> Text excerpt

(begin)

0

I have a batch file that processes scanned PDFs using ghostscript. One of the user prompts is for the resolution of the desired output. I wrote a crude autodetect routine like this:

for /f "delims=" %%a in ('findstr /C:"/Height 1650" %1') do set resdect=150
for /f "delims=" %%a in ('findstr /C:"/Height 3300" %1') do set resdect=300
for /f "delims=" %%a in ('findstr /C:"/Height 6600" %1') do set resdect=600
echo %resdect% DPI detected.

%1 is the filename passed to the batch script.

This should return the the highest resolution detected of some common sizes we see. My question to the community is: Is there a faster or more efficient way to do this other than search the file multiple times?

4
  • 1
    1. it's %%a but not %%aa. 2. write "%~1" instead of %1. 3. resdect is the /Height value divided by 11, right? Commented Apr 5, 2018 at 19:32
  • @aschipfl - "%~1 is not needed - %1 will simply preserve any quotes that may or may not be there. If the file path contains spaces or poison characters, then the value will already be quoted, so it should work. If no space or poison character, then it works either way, with or without quotes. Commented Apr 5, 2018 at 20:10
  • @aschipfl the %%aa was a typo (I manually transcribed the batch from a different machine). Edited code above Commented Apr 5, 2018 at 20:32
  • @dbenham, there might be cases where %1 and "%~1" differ: if a file foo&bar.ext is provided as an unquoted argument, hence foo^&bar.ext, the & is going to appear unquoted when using %1; that is why I recommended "%~1"; I have to admit it's a constructed case though... Commented Apr 5, 2018 at 23:24

4 Answers 4

4

Assuming that the value of RESDECT is the /Height value divided by 11, and that no line contains more than one /Height token, the following code might work for you:

@echo off
for /F delims^=^ eol^= %%A in ('findstr /R /I /C:"/Height  *[0-9][0-9]*" "%~1"') do (
    set "LINE=%%A"

(end)

[Pointing records for screenshots and pages]

(begin)

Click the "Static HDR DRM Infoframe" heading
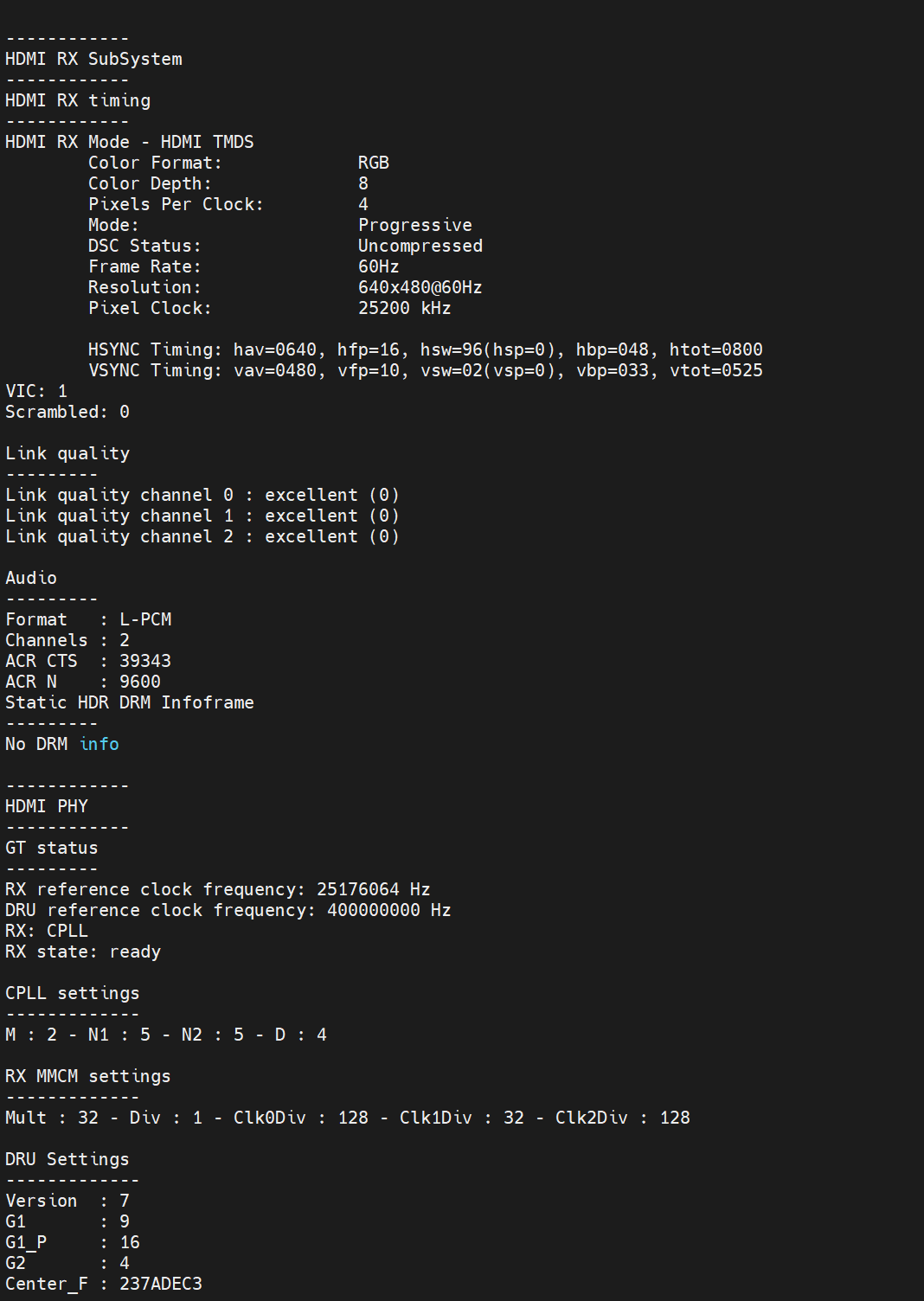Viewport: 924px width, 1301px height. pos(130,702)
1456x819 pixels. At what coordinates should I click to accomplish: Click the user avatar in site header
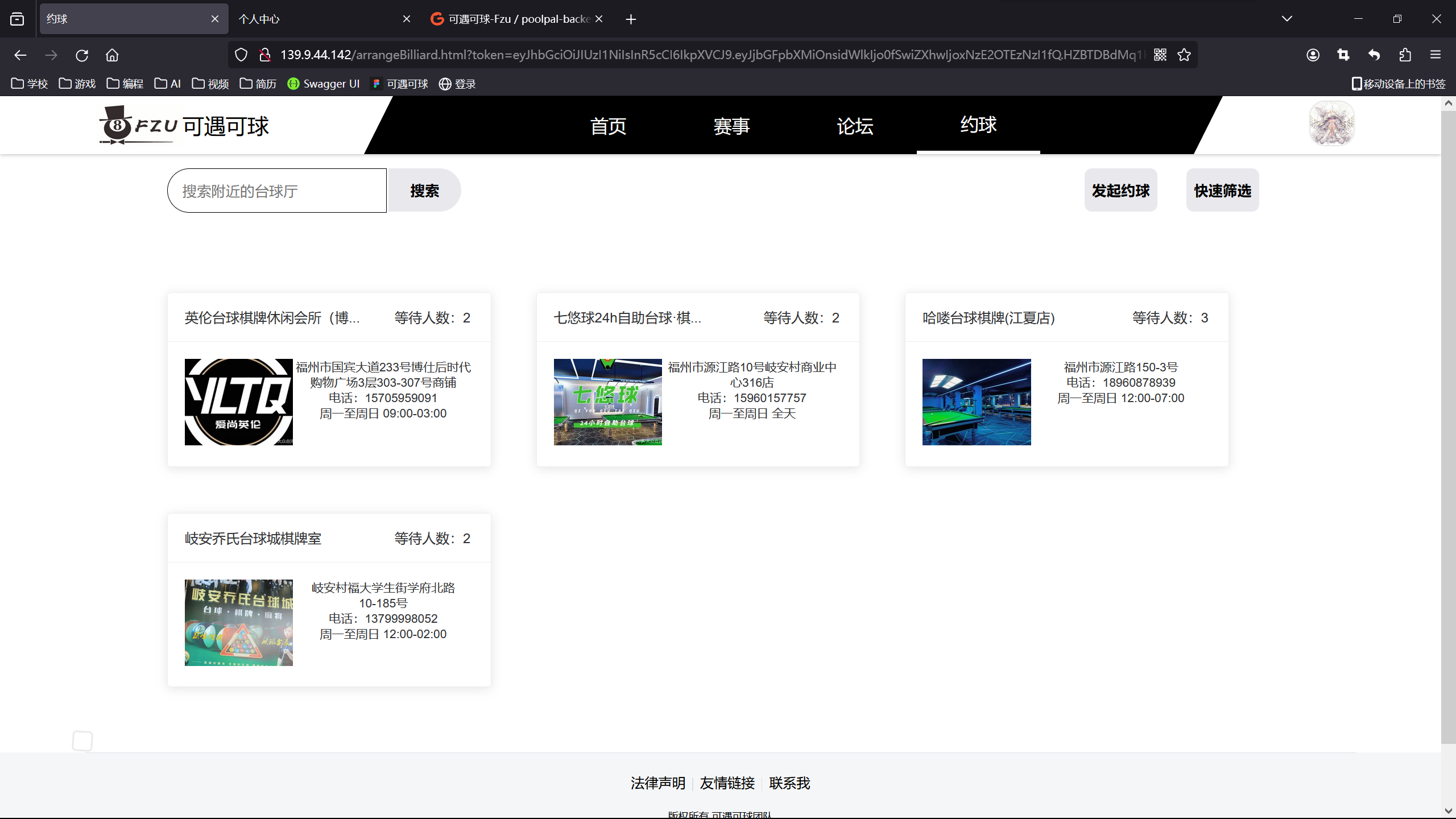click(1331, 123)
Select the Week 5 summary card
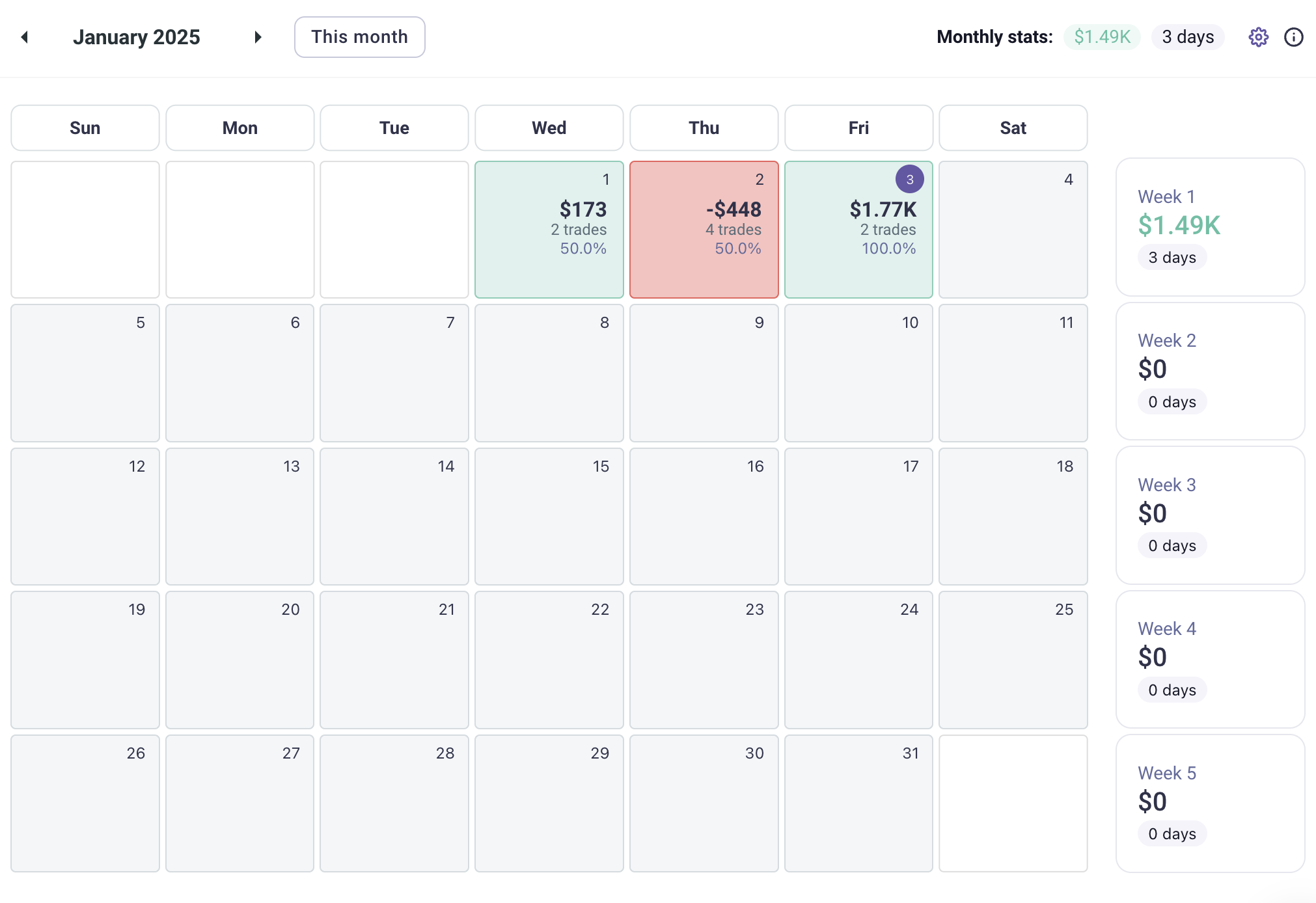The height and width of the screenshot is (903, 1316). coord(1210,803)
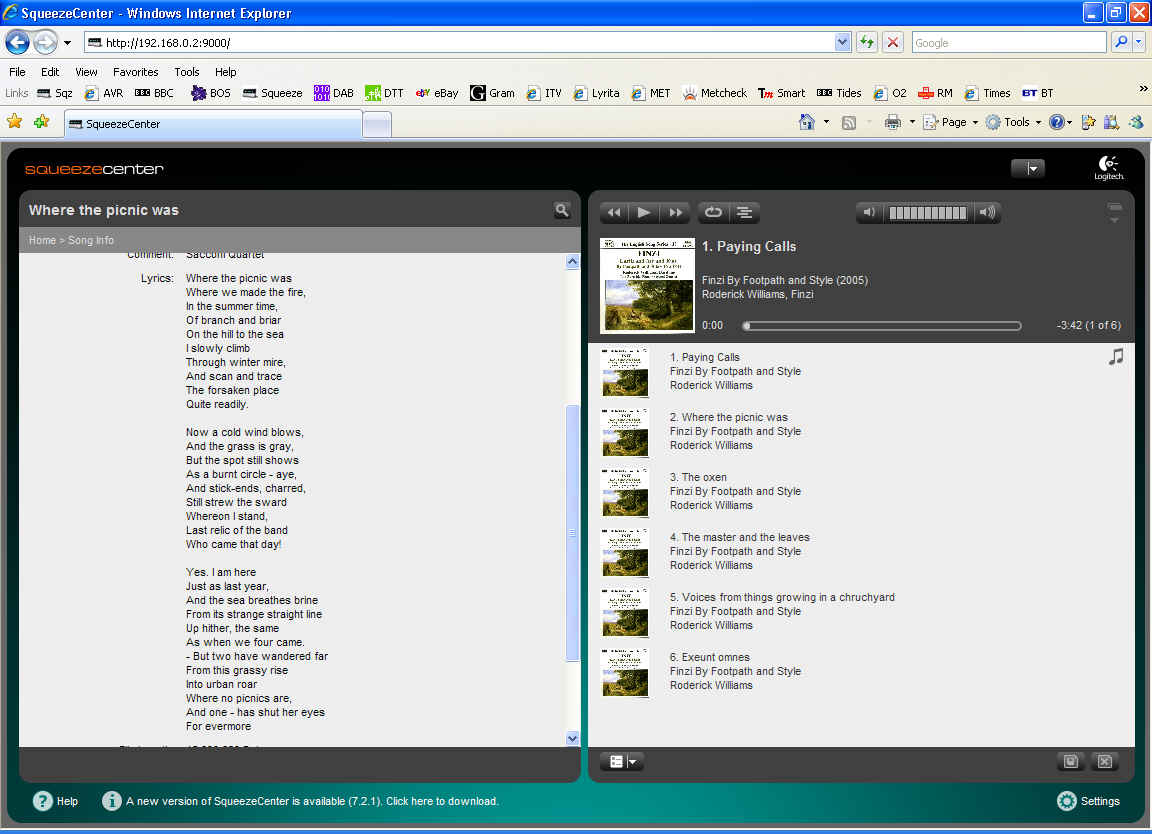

(end)

> What to do
Say whether each statement below agrees with the batch file thread above, answering yes or no and quoting the words of the thread that decide it.
1. The "%%aa" in the original script was a typo made while copying the batch by hand from another machine.
2. dbenham holds that "%~1" is required when the file path contains spaces.
3. The answer's code assumes that no line contains more than one /Height token.

> Correct response
1. Yes: "the %%aa was a typo (I manually transcribed the batch from a different machine)"
2. No: "If the file path contains spaces or poison characters, then the value will already be quoted, so it should work."
3. Yes: "and that no line contains more than one /Height token"